Omer’s own research has shown that states with philosophical exemptions had both higher rates of refusal and higher rates of disease; his study focused on rates of whooping cough. “Clusters of refusal overlap clusters of outbreaks,” he said.
However, “if it’s difficult to obtain an exemption, then you have lower rates of refusal and lower rates of disease,” he said. “We established that framework and established that data.” In another study, he and his colleagues showed that rates of vaccine exemption were rising faster in states that allowed exemptions for philosophical beliefs.
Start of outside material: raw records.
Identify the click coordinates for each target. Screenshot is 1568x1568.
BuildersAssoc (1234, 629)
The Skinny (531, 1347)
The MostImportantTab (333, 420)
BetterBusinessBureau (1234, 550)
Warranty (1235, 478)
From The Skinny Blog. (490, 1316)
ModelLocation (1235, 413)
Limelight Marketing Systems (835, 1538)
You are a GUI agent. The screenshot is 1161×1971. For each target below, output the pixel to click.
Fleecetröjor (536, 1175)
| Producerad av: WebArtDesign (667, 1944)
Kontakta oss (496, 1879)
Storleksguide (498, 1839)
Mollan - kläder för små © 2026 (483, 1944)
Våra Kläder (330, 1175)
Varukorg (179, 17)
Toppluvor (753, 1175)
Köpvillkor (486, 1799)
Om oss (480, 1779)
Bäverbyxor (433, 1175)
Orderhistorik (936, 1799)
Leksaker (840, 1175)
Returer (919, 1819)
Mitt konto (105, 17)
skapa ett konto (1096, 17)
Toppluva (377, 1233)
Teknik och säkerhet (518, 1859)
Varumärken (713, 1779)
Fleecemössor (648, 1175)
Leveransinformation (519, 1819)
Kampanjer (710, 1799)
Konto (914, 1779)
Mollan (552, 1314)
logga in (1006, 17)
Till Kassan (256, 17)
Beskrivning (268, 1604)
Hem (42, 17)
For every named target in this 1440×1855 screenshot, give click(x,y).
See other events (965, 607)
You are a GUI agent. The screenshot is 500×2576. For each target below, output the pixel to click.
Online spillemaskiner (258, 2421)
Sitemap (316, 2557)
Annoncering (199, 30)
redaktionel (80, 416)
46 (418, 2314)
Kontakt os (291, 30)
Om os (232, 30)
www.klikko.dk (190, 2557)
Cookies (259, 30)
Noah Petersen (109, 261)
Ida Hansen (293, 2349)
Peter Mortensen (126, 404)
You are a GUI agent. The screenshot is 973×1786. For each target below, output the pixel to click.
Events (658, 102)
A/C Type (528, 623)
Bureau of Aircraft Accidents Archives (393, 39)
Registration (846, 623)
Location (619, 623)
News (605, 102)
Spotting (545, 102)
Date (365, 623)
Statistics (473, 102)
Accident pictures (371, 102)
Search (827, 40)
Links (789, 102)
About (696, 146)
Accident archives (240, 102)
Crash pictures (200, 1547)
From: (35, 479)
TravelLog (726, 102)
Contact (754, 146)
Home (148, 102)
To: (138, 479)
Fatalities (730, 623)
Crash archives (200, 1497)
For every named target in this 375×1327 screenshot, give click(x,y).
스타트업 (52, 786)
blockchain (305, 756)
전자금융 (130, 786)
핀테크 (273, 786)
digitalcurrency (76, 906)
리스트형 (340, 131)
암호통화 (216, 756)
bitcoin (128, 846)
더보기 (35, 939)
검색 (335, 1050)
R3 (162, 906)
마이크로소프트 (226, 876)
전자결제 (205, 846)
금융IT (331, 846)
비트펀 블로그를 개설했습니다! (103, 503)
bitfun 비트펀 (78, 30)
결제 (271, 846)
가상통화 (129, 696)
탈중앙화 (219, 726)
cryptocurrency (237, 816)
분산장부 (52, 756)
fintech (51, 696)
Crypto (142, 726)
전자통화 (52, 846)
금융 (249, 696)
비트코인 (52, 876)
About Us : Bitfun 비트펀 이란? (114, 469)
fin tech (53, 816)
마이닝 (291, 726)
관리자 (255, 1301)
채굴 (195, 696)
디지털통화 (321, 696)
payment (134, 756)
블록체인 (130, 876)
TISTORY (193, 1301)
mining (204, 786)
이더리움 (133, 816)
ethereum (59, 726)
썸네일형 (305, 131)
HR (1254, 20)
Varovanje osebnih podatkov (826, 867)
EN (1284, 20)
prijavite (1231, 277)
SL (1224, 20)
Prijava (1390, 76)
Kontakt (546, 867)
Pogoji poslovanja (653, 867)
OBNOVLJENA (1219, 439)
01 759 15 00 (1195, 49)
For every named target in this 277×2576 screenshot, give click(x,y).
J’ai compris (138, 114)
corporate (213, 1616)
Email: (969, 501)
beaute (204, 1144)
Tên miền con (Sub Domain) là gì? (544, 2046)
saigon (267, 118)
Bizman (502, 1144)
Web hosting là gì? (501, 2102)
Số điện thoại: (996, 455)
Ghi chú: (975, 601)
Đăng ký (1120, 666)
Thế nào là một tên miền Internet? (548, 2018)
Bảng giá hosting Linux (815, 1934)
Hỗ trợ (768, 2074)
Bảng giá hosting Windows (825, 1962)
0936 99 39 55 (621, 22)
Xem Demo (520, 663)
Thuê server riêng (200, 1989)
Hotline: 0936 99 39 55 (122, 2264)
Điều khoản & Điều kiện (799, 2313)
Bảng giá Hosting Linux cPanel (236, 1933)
“More recently, at a national level, we saw a plateauing of vaccine exemption rates,” Omer said. The new study is important, then, because it looks at the states where this general national trend may not be happening.
“The good news is that the policy option that is more viable for most states” — essentially, making it less convenient for parents to not vaccinate their children — “has actual impact on rates of refusal,” Omer said. In Washington state, he noted, a law requires parents to be counseled by a physician about vaccinations before they can receive an exemption for their children for nonmedical reasons.
Just by adding that law, he said, Washington saw an approximately 42% reduction in the rate of exemptions. In California, before the regulation against non-medical exemptions became law as a result of the Anaheim measles outbreak, there was a tightening of vaccination exemption requirements that helped reduce refusals, he noted.
Such incremental changes could have positive effects across the country, Omer says.